Hai voglia di raccontare anche a noi, con le tue parole, quando hai visto Tosini? «Dunque, la sera prima c’erano stati dei movimenti, dei rumori. Io e mia mamma ci siamo svegliati alla mattina che era ancora scuro. Era iniziato il disgelo ma c’era ancora mezzo metro di neve. La nostra finestra guardava proprio quell’olmo lì dove c’era il ferito, il sopravvissuto. Lui ha visto l’inquadratura della finestra. Ha visto la luce accesa. Ha iniziato a chiamare. “Signora! Signora! Borghesi! Borghesi! Aiuto, aiuto!” L’abbiamo visto. Siamo corsi giù. Siamo andati a prenderlo. Soffriva. La faccia bianca. Una gamba maciullata da una scarica di mitra. La giacca sotto il sedere. Era seduto lì sopra la neve. In maniche di camicia. Col sedere sulla giacca. La schiena contro il tronco».
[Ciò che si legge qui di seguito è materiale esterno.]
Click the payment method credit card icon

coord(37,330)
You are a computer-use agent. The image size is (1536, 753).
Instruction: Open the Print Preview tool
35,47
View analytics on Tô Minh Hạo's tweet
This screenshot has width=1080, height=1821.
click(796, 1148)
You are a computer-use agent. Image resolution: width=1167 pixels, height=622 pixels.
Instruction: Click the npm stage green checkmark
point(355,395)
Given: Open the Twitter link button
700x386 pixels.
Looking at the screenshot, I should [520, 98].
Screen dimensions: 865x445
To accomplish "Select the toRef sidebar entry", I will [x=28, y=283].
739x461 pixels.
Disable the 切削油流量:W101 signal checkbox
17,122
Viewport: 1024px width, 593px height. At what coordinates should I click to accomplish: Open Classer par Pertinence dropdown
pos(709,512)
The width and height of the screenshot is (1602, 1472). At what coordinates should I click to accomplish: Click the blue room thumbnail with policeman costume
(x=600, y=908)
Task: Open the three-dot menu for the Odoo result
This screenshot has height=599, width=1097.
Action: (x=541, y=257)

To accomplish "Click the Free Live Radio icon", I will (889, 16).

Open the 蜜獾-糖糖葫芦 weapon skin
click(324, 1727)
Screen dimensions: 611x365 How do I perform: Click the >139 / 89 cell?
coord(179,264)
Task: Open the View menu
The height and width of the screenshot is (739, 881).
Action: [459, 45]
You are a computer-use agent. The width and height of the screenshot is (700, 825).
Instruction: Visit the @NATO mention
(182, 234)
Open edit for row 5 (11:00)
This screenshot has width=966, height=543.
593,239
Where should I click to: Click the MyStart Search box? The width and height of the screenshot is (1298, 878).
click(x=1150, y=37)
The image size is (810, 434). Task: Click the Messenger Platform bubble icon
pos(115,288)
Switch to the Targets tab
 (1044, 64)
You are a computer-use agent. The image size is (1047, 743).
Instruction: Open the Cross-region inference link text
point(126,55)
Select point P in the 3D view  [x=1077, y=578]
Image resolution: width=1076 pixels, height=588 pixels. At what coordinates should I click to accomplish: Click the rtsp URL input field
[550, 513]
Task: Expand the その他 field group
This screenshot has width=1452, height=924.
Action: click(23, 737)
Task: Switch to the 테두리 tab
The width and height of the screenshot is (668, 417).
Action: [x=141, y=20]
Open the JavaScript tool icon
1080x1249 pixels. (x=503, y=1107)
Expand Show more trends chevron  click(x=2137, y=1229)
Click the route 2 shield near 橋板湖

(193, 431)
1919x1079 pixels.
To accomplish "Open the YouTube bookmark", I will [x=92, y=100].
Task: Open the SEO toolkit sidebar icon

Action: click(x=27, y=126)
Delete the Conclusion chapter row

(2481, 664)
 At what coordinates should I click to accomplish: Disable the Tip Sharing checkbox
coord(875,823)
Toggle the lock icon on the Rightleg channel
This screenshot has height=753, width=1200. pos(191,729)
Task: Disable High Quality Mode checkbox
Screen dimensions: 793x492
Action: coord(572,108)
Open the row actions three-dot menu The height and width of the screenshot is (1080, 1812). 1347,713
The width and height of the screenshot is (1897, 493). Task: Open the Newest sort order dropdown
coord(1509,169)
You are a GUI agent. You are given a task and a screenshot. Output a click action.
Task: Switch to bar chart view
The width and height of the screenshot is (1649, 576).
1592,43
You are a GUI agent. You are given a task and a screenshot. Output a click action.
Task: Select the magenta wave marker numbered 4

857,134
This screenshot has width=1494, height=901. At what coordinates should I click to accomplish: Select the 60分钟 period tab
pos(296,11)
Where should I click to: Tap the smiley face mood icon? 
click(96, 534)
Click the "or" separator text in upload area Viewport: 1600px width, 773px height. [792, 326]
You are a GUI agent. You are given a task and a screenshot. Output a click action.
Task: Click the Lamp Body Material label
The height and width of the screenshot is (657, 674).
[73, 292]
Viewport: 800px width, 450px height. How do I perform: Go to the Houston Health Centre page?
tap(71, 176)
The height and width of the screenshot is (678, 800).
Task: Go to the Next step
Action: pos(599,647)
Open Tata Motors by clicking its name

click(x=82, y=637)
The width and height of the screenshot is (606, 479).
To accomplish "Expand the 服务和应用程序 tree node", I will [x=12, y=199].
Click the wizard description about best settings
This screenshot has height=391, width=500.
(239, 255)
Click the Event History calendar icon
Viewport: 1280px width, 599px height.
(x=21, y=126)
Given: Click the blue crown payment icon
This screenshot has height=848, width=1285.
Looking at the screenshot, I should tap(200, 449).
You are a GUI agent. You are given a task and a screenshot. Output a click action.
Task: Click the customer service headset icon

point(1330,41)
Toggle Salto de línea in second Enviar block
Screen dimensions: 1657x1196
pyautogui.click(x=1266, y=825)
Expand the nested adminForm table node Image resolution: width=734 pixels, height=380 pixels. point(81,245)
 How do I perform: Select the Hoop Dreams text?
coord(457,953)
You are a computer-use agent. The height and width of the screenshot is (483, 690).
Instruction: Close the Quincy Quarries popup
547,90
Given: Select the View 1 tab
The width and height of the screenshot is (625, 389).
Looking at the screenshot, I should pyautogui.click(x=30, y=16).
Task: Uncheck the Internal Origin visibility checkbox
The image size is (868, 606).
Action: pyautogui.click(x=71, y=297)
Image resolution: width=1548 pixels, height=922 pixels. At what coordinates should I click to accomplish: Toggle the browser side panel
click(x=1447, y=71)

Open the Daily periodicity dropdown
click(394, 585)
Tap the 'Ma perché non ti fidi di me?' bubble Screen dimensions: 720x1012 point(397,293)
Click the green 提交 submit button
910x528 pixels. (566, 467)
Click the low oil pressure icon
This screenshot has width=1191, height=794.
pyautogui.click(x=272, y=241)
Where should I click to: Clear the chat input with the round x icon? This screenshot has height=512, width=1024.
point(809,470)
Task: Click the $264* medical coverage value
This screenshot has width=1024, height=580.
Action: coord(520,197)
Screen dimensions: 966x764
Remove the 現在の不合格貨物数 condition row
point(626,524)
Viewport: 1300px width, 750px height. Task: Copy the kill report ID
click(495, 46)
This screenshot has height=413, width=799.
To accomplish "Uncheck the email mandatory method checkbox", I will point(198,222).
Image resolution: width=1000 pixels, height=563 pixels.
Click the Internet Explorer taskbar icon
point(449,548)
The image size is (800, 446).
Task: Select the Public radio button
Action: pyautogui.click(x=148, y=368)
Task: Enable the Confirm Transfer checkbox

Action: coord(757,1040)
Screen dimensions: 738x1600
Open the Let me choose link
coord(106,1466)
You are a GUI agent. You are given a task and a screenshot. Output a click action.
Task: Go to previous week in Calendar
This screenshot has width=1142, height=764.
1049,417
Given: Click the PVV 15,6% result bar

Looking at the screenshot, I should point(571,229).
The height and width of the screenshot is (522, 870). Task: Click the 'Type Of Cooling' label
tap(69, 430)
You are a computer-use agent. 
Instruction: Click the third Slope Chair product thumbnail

Come ha fatto ad arrivare dal luogo dell’eccidio fino a vicino a casa tua?

«E’ quello che mi sono sempre chiesto anche io. Perché sono più di quattrocento metri. Io mi sono fatto una mia idea. Quando mi vengono a dire che lui da solo è venuto fin lì a casa mia a carponi, non ci credo. Lui da solo non arrivava fino a lì. Io l’ho visto come era messo. Come era la sua gamba. Non poteva. Vi dico come la penso io. E’ la prima volta che lo dico. Dunque, a Sant’Ilario d’Enza allora c’era un distaccamento della divisione Monte Rosa, quelli che erano stati fatti prigionieri in Germania. Chi firmava per l’adesione alla Repubblica di Salò, lo rispedivano in Italia. Quelli lì tutte le notti giravano. A me risulta che siano stati loro a portarlo vicino a casa mia. Forse lo dovevano uccidere? Non l’hanno ucciso. Perché neanche tra quelli della Repubblica di Salà mica tutti la pensavano nello stesso modo. Tanti erano aderenti alla Repubblica di Salò per interesse. Perché allora c’era poco da mangiare. Non c’era lavoro. Bisognava arrangiarsi. Dare da mangiare ai figli. Sono stati loro a portare il ferito lì vicino a casa mia».

Quando avete preso Tosini sotto l’albero, l’avete portato? «Dal campo alla carraia, fino al cortile della casa del contadino. Quella che sarebbe diventata mia suocera gli ha dato una tazza di caffè e latte caldo. Pian piano si è ammucchiata tanta gente. Ma poi se ne sono andati via tutti».

Come hai deciso di portare proprio tu il ferito in canonica? «Avevano fatto affiggere dei manifesti in cui si diceva che chiunque avesse aiutato dei partigiani sarebbe stato ucciso insieme a loro. Nessuno voleva portarlo. Allora mi sono fatto avanti io. Vado io», ho detto.

Come l’hai trasportato? «Con un carretto. Coperto da un panno. Io gli dicevo: “Stai coperto e taci, per cortesia. Poi gli ho detto: “Come ti chiami?”. E lui: “Oreste Tosini”. Poi ho detto: “Copriti e non piangere”. Perché piangeva, poveretto. Non ho detto altro. Perché quello non era il momento di parlare. C’era la Guardia Nazionale Repubblicana che girava sempre di qui e di là. Il ragazzo si è messo cheto. Ci siamo avvicinati alla via Emilia. E’ passato un camion tedesco. Ho pensato: “Mannaggia!”. Perché aveva rallentando. Allora ho fatto un sorriso falso al soldato alla guida. Una faccia sorridente. Una faccia di amicizia. Ho fatto un po’ l’attore. Allora il camion non si è fermato, ha ripreso ad andare veloce. E io ho pensato: “Meno male!” Sul Ponte Cantone il curato aveva distanziato le salme dei ragazzi perché io potessi passare con il carretto con sopra il povero Tosini. Appena sono arrivato alla canonica il parroco, non il curato, mi hai gridato: “Via! Vai a casa subito! Lascia qui il carretto e vai a casa di traverso!” Dopo la Guarda nazionale Repubblicana voleva sapere chi aveva portato in canonica il ferito. Ma per fortuna parroco e curato non hanno detto niente. Hanno detto che non lo sapevano».

Lo rifaresti? «Sì. Perché non si può vedere un giovane lì per terra soffrire così».